The other alternates reveal a slightly darker take on the themes for the inscrutible, cylindrical alien probe and the whaling ship at the end of the movie, both of which are looking for the same thing; the alternate whaling ship cue is a more violent, guttural sounding piece, almost like Goldsmith action music.

Heard in the movie, but previously unheard on a soundtrack album, are the series of vignettes at the beginning of the movie, reintroducing us to the Enterprise crew and their purloined Klingon ship, setting up the conflict with the Klingons in a diplomatic vanue on Earth, and setting up the probe crisis from the vantage point of Starfleet Command. This music is presented as a single suite, mainly because the scenes were presented that way too. Another series of vignettes, “In San Francisco”, follows Kirk’s fish-out-of-water crew through their haphazard attempts to function on 20th century Earth, and is perhaps a bit less successful as it falls back on stereotypical samplings of various “ethnic” music types to represent the nationalities of the crew. There’s somewhat predictable Eastern-scale music for the Sulu scenes that we barely got to see (much of the 20th century Sulu scenes, including a run-in with a potential ancestor, were cut from the movie), as well as Scottish and Russan refrains for Scotty and Chekov.

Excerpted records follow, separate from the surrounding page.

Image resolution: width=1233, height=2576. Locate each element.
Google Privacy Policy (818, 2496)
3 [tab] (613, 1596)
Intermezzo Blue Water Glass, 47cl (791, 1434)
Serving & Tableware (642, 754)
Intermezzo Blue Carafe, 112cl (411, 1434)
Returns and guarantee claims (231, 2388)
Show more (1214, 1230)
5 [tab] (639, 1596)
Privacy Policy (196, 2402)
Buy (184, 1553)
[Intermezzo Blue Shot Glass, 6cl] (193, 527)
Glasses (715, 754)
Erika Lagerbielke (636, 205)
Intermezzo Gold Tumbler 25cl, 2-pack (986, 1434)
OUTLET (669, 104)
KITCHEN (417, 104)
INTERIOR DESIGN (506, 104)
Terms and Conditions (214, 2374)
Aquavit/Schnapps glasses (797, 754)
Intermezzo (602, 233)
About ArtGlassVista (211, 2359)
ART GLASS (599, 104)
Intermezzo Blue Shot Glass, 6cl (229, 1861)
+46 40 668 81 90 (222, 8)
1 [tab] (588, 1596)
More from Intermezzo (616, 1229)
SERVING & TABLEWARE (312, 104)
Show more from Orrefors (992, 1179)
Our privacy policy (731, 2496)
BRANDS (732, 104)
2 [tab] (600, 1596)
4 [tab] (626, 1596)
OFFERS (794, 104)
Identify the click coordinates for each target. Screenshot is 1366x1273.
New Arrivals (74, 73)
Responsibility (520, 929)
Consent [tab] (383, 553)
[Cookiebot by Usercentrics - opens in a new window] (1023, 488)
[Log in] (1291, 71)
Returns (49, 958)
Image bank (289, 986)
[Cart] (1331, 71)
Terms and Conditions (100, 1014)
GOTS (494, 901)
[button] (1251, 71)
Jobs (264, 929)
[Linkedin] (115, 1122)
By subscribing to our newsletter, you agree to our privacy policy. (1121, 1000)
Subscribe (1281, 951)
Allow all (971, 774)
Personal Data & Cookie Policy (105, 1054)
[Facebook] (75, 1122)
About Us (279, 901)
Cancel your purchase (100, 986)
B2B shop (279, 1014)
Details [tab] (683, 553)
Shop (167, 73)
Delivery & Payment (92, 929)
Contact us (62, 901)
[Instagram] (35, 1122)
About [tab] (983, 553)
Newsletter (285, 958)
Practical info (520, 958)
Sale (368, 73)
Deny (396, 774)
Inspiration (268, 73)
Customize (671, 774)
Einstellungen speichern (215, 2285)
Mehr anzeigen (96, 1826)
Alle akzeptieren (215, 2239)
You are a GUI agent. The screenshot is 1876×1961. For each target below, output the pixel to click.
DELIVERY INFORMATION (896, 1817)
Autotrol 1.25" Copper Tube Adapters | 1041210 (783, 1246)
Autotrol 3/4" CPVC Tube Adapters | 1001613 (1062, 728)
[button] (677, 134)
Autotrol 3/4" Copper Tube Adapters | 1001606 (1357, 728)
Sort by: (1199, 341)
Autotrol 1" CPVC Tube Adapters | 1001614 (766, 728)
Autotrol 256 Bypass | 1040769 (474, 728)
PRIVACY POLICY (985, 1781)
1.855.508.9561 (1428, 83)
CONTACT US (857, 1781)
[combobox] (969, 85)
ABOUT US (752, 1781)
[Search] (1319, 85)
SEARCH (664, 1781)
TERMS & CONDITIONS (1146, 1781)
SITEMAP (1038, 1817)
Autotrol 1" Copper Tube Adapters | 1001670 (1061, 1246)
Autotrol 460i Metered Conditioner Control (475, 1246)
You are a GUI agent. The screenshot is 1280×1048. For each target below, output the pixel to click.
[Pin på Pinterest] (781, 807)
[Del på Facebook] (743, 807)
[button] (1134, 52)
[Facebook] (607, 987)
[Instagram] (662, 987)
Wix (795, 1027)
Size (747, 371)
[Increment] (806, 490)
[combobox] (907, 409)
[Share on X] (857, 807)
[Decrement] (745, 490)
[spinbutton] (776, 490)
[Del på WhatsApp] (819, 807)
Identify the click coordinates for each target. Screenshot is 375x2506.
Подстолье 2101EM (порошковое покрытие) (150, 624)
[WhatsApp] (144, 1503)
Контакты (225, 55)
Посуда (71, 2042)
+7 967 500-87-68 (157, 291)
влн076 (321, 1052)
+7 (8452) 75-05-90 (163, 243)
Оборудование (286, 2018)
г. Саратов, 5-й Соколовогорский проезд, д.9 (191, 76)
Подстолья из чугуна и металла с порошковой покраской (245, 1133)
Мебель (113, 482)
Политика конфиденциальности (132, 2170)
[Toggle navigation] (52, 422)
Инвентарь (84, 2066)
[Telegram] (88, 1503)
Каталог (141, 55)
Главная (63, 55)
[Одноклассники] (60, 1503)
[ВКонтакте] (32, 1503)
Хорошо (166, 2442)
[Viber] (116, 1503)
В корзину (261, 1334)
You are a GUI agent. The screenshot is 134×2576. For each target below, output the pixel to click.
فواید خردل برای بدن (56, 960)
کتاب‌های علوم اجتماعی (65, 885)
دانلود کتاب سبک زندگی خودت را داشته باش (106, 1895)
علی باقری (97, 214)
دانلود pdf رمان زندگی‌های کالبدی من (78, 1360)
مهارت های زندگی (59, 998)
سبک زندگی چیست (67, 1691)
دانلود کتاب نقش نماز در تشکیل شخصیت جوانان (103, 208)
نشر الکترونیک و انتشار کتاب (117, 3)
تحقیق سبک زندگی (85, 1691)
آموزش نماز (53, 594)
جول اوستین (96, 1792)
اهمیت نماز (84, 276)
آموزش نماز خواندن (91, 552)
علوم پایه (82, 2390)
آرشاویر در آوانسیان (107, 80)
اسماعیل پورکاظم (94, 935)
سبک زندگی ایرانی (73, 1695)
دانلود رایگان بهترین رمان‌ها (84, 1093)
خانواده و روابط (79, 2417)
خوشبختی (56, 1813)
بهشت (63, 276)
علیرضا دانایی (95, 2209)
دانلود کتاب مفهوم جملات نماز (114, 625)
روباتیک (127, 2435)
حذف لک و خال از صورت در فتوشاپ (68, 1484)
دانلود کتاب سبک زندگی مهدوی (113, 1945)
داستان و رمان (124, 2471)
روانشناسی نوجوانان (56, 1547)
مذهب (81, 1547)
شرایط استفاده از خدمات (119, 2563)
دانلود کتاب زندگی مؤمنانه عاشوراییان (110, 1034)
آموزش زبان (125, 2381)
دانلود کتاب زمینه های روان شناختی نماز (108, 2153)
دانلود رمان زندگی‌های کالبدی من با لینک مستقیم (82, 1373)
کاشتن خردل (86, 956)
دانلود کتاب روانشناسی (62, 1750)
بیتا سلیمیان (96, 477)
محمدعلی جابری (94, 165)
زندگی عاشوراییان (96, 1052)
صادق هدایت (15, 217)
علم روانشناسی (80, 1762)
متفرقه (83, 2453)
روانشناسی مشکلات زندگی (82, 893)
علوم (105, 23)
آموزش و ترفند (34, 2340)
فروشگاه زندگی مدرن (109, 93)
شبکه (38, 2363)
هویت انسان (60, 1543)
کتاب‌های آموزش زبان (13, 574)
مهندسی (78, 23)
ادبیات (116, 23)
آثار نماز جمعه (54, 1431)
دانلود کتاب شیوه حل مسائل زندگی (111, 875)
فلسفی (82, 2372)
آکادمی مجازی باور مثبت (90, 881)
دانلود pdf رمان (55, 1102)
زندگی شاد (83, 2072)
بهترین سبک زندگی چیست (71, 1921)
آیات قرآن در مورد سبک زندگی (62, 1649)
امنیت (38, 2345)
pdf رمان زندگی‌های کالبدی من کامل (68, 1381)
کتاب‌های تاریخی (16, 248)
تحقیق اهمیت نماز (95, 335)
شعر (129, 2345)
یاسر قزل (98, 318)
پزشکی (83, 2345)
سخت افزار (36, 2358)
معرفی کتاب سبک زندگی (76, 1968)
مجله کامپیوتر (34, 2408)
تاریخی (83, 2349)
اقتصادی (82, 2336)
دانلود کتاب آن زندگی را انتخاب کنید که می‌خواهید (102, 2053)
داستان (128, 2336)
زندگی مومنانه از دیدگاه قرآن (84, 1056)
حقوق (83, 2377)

Several of the cues may leave Trek music fans cringing precisely because they don’t fit neatly into the template established by Goldsmith and James Horner in the first three movies. Rosenman was assigned to score a movie that was basically a comedy with a dramatic framing device, and that’s how the movie is scored. It worked well with the movie, but purely as a listening experience, even with the added material, it probably won’t satisfy listeners expecting a “hey, the music wasn’t that bad” revelation like the expanded Star Trek V soundtrack gave us.

It’s good to finally be able to hear more than 35 minutes of music, though, and even the movie’s comedy trappings have a musical payoff: the song written especially for the punk-on-the-bus scene, “I Hate You”, is heard in full, performed by an ad hoc band formed by some of the movie’s production team. In the film, the song gets shut down in the first chorus thanks to Spock’s timely nerve-pinching intervention, but here we get to hear it in all of its recorded-in-one-take lo-fi glory. It sounds like a local punk band’s recorded-on-cassette-in-the-living-room opus, which succeeds in ways that a licensed, “bought-in” and professionally produced song wouldn’t have. It also provides the Trek soundtrack library with its first explicit lyrics warning label (!) with an F-bomb right before the song ends.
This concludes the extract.